Untitled Document A vibrant singer with a voice like honey and gravel mixed in a pot of wispy emotional clouds, Rufus Wainwright has proven time and again that he can tackle any melody thrown his way. This show did not exhibit the best of his many talents, though, and felt more like a dreary expedition into a dimly lit corridor full of similar sounding and unexciting songwriting.

Wainwright chose to start the show with a pair of slow piano ballads, a mistake that stole the energy from the rest of his set. Sitting at the keys, dressed in a white blazer adorned with a glittering bejeweled flower, he smirked at the crowd and explained that his next song was a "little country," and proceeded to croon "Get Along Little Doggy" for what seemed like hours.

The crowd perked up when he sang the first notes of "Hallelujah," a tune that pulled on the heart strings of everyone in the audience, and was a welcomed moment of recognition in a set filled with songs that were not on anyone’s must-hear list.

Wainwright’s personality was another important facet of the night; it seems that one’s reaction to his persona was an integral part of enjoying the show.

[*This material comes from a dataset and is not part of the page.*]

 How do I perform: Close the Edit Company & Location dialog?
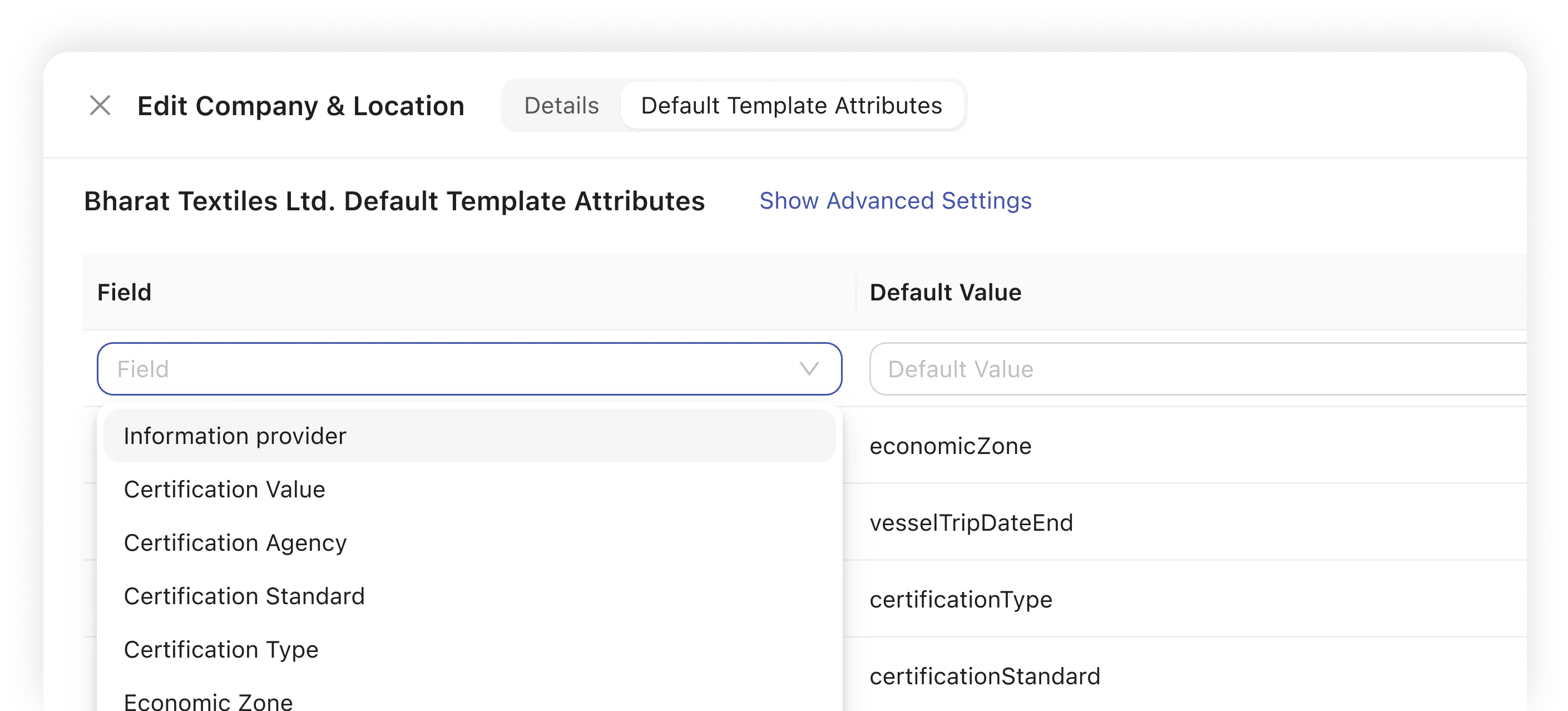pos(100,105)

His swaggeringly confident demeanor bled its way into the songs, and he sang closed-eyed and tight-lipped, after saying things like, "I got this new guitar because its pretty and they like me."

Don’t get me wrong, his set was a solid one, and his performance was by no means average. But his choice of songs as well as his holier-than-thou attitude between tunes created an atmosphere of tension between the artist and the audience.

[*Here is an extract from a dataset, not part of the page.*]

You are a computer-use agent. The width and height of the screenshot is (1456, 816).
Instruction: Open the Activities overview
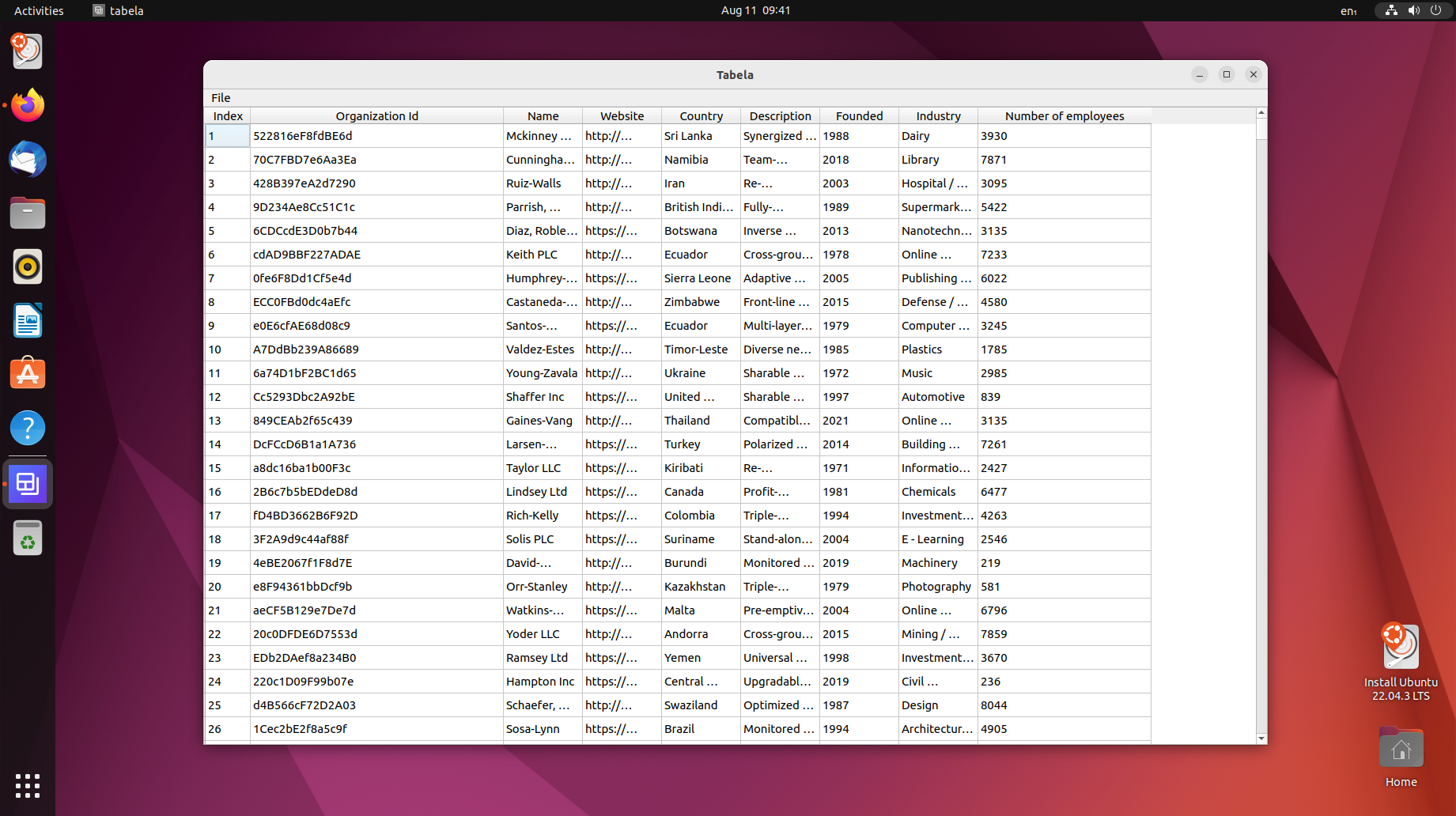coord(39,10)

Perhaps his set would have seemed a little bit more enjoyable if it hadn’t been sandwiched between the stellar performances of Ben Lee and Ben Folds, who both grabbed the crowd by the scruff of their necks and didn’t let go until their sets were past done. Folds was undoubtedly the highlight of the evening, powering through piano tunes that somehow had enough umph in them to have every person in the art-deco theater dancing. His inspired idea to have the crowd do the three-part harmonies for one of his songs really brought them in, endearing the artist to an audience that, up to that point, had been played for rather than played to.